**** READING TEXT

A working radiator is an essential component if you want your classic car to be roadworthy. In any car, the radiator is the only thing keeping the engine from overheating and causing permanent, irreversible damage to the engine while driving, including possible warping and deformation of the cylinders and pistons. In an old classic car, a blown engine can end up costing you more than the car is worth.
As specialists in the sale of brand new and custom-built classic motor car radiators, we’ve compiled everything you need to know about the causes of a broken car radiator, how to spot the signs that your radiator may be failing and steps you can take to prevent your radiator from breaking down in the future.
What causes a car radiator to fail?
A car radiator uses heat transfer to dissipate heat from the liquid flowing through the car’s engine into the atmosphere. The liquid used is a special radiator coolant (a precise mix of water and antifreeze for your car), which circulates around the metal and absorbs heat from the engine. The coolant will then pass through thin pipes in the radiator which are exposed to air through the fins, conducting the heat from the tubes into the air flowing through the radiator. Fans are also commonly used to circulate air through the radiator and speed up the cooling process.

********
**** DATA BLOCK

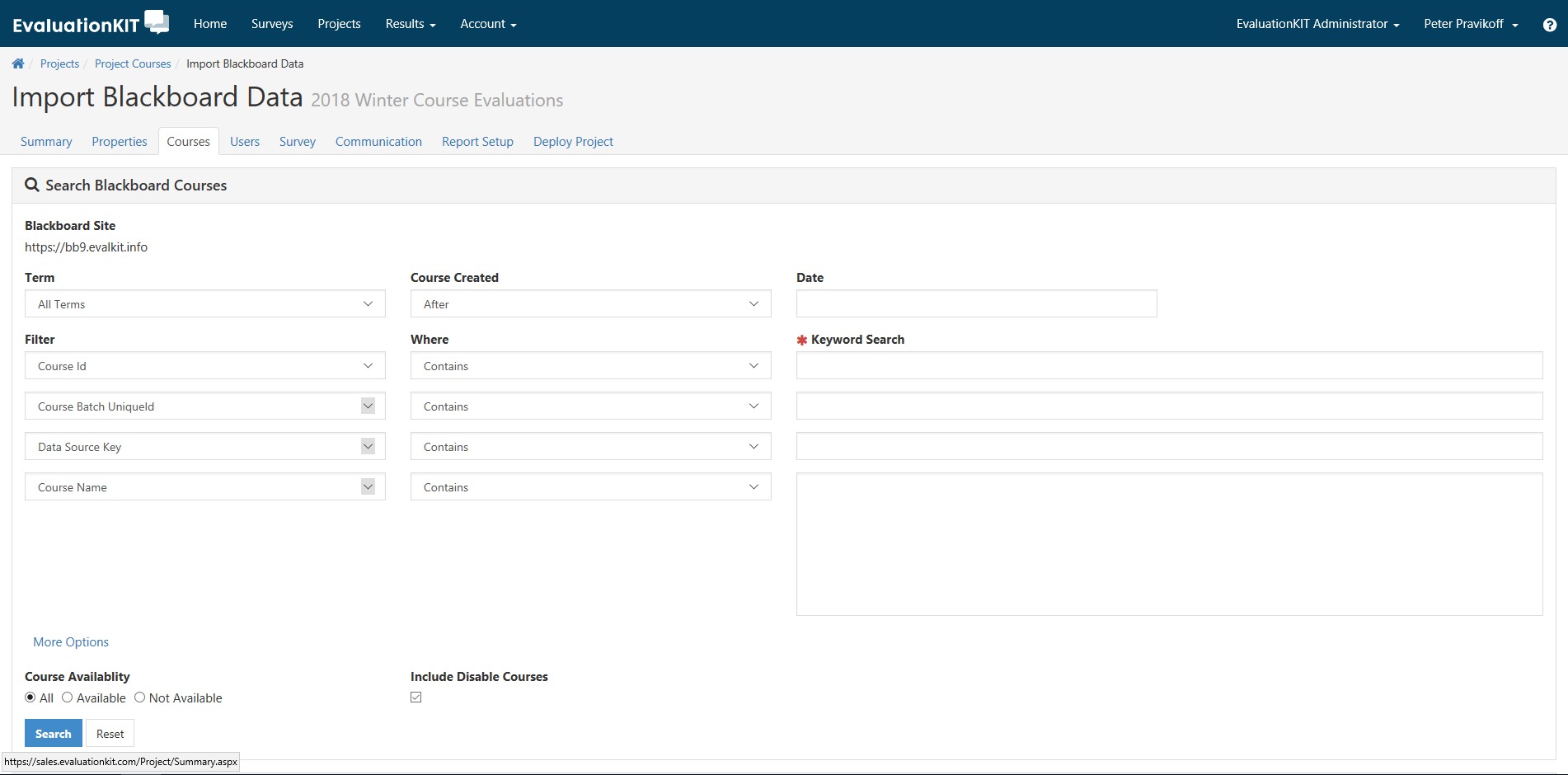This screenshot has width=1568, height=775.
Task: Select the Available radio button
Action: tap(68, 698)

********

Continue the classic car radiator text from where it stops.

RESULT FOR THIS TASK
A car radiator will fail when a part of it is broken, cracked or clogged and cannot perform it’s cooling capacity as efficiently as usual. This could be due to a variety of factors, including:
The most common cause of problems within the radiator is corrosion. The seams on the radiator’s side tanks start to break down as the metal corrodes, causing leaks and rusting throughout the cooling system. Corrosion within a car radiator system is typically caused by the coolant having an incorrect antifreeze-to-water concentration, or if there is no additive present in the water at all.
Lack of maintenance
This can include routine cleaning and flushing the engine coolant on a regular basis. If the fluid isn’t changed regularly it can become acidic and will form deposits on the inside of the radiator. A lack of cleaning can lead to a progressive build-up of these deposits throughout the radiator, resulting in the radiator becoming clogged as the internal deposit build-up blocks the flow of the coolant around the engine.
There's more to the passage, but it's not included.